== Work instruction ==
Return the data below in full. Keep each character unchanged.
------ Data extracts ------
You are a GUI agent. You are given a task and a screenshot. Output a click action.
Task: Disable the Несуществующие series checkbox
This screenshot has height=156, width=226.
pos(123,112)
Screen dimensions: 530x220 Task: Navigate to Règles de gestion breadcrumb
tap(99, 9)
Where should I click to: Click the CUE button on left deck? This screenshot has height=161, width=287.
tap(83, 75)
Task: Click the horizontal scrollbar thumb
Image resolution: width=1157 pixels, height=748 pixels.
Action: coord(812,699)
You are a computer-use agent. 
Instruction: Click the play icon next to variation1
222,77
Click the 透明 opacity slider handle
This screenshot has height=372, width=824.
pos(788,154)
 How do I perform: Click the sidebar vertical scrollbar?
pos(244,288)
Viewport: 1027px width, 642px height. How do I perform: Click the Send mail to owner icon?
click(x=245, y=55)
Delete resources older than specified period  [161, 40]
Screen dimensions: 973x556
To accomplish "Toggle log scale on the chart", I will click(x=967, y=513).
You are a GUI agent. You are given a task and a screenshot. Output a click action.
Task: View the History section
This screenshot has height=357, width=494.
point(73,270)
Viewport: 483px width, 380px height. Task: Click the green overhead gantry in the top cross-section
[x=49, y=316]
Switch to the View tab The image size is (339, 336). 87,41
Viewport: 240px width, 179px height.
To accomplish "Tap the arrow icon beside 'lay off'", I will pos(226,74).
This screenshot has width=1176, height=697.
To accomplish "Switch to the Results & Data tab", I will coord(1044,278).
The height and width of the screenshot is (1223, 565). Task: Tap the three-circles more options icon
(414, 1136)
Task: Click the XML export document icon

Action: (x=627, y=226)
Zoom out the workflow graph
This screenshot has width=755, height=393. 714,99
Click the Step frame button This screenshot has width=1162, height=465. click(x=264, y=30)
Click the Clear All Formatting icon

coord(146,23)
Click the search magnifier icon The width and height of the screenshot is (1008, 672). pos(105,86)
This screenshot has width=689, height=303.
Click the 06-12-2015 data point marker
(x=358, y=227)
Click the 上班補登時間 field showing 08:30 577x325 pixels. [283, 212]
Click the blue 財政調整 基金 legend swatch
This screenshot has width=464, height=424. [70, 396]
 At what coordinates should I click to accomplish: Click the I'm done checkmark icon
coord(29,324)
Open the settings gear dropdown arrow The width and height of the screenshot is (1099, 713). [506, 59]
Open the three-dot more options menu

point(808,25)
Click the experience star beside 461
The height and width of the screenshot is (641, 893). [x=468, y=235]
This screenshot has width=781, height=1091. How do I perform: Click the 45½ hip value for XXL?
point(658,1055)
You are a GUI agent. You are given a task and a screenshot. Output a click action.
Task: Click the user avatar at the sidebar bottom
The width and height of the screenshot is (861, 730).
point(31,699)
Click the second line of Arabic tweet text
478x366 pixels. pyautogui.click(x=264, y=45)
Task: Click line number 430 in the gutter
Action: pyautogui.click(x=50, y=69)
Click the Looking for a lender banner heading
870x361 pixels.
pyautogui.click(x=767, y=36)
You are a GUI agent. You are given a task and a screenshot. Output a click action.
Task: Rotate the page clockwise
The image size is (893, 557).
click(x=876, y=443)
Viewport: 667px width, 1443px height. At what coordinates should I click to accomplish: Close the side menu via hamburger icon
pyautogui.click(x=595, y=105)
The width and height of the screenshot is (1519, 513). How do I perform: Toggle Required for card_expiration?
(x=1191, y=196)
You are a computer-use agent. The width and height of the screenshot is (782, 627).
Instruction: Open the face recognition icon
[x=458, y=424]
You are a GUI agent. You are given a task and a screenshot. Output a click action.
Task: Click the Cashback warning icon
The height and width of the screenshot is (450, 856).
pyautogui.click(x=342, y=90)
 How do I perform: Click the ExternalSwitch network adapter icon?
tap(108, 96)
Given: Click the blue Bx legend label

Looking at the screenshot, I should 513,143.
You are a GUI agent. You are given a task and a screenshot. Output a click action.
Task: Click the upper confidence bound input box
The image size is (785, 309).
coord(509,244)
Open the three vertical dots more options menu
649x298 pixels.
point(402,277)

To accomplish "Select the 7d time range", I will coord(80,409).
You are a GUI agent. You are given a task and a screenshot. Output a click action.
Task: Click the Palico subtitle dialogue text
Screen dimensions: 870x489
------
== Problem solution ==
You are a GUI agent. You are given a task and a screenshot. Output a click action.
Task: Disable the Несуществующие series checkbox
This screenshot has height=156, width=226.
pos(123,112)
Screen dimensions: 530x220 Task: Navigate to Règles de gestion breadcrumb
tap(99, 9)
Where should I click to: Click the CUE button on left deck? This screenshot has height=161, width=287.
tap(83, 75)
Task: Click the horizontal scrollbar thumb
Image resolution: width=1157 pixels, height=748 pixels.
Action: coord(812,699)
You are a computer-use agent. 
Instruction: Click the play icon next to variation1
222,77
Click the 透明 opacity slider handle
This screenshot has height=372, width=824.
pos(788,154)
 How do I perform: Click the sidebar vertical scrollbar?
pos(244,288)
Viewport: 1027px width, 642px height. How do I perform: Click the Send mail to owner icon?
click(x=245, y=55)
Delete resources older than specified period  [161, 40]
Screen dimensions: 973x556
To accomplish "Toggle log scale on the chart", I will click(x=967, y=513).
You are a GUI agent. You are given a task and a screenshot. Output a click action.
Task: View the History section
This screenshot has height=357, width=494.
point(73,270)
Viewport: 483px width, 380px height. Task: Click the green overhead gantry in the top cross-section
[x=49, y=316]
Switch to the View tab The image size is (339, 336). 87,41
Viewport: 240px width, 179px height.
To accomplish "Tap the arrow icon beside 'lay off'", I will pos(226,74).
This screenshot has width=1176, height=697.
To accomplish "Switch to the Results & Data tab", I will coord(1044,278).
The height and width of the screenshot is (1223, 565). Task: Tap the three-circles more options icon
(414, 1136)
Task: Click the XML export document icon

Action: (x=627, y=226)
Zoom out the workflow graph
This screenshot has width=755, height=393. 714,99
Click the Step frame button This screenshot has width=1162, height=465. click(x=264, y=30)
Click the Clear All Formatting icon

coord(146,23)
Click the search magnifier icon The width and height of the screenshot is (1008, 672). pos(105,86)
This screenshot has width=689, height=303.
Click the 06-12-2015 data point marker
(x=358, y=227)
Click the 上班補登時間 field showing 08:30 577x325 pixels. [283, 212]
Click the blue 財政調整 基金 legend swatch
This screenshot has width=464, height=424. [70, 396]
 At what coordinates should I click to accomplish: Click the I'm done checkmark icon
coord(29,324)
Open the settings gear dropdown arrow The width and height of the screenshot is (1099, 713). [506, 59]
Open the three-dot more options menu

point(808,25)
Click the experience star beside 461
The height and width of the screenshot is (641, 893). [x=468, y=235]
This screenshot has width=781, height=1091. How do I perform: Click the 45½ hip value for XXL?
point(658,1055)
You are a GUI agent. You are given a task and a screenshot. Output a click action.
Task: Click the user avatar at the sidebar bottom
The width and height of the screenshot is (861, 730).
point(31,699)
Click the second line of Arabic tweet text
478x366 pixels. pyautogui.click(x=264, y=45)
Task: Click line number 430 in the gutter
Action: pyautogui.click(x=50, y=69)
Click the Looking for a lender banner heading
870x361 pixels.
pyautogui.click(x=767, y=36)
You are a GUI agent. You are given a task and a screenshot. Output a click action.
Task: Rotate the page clockwise
The image size is (893, 557).
click(x=876, y=443)
Viewport: 667px width, 1443px height. At what coordinates should I click to accomplish: Close the side menu via hamburger icon
pyautogui.click(x=595, y=105)
The width and height of the screenshot is (1519, 513). How do I perform: Toggle Required for card_expiration?
(x=1191, y=196)
You are a computer-use agent. The width and height of the screenshot is (782, 627).
Instruction: Open the face recognition icon
[x=458, y=424]
You are a GUI agent. You are given a task and a screenshot. Output a click action.
Task: Click the Cashback warning icon
The height and width of the screenshot is (450, 856).
pyautogui.click(x=342, y=90)
 How do I perform: Click the ExternalSwitch network adapter icon?
tap(108, 96)
Given: Click the blue Bx legend label

Looking at the screenshot, I should 513,143.
You are a GUI agent. You are given a task and a screenshot. Output a click action.
Task: Click the upper confidence bound input box
The image size is (785, 309).
coord(509,244)
Open the three vertical dots more options menu
649x298 pixels.
point(402,277)

To accomplish "Select the 7d time range", I will coord(80,409).
You are a GUI agent. You are given a task and a screenshot. Output a click action.
Task: Click the Palico subtitle dialogue text
Screen dimensions: 870x489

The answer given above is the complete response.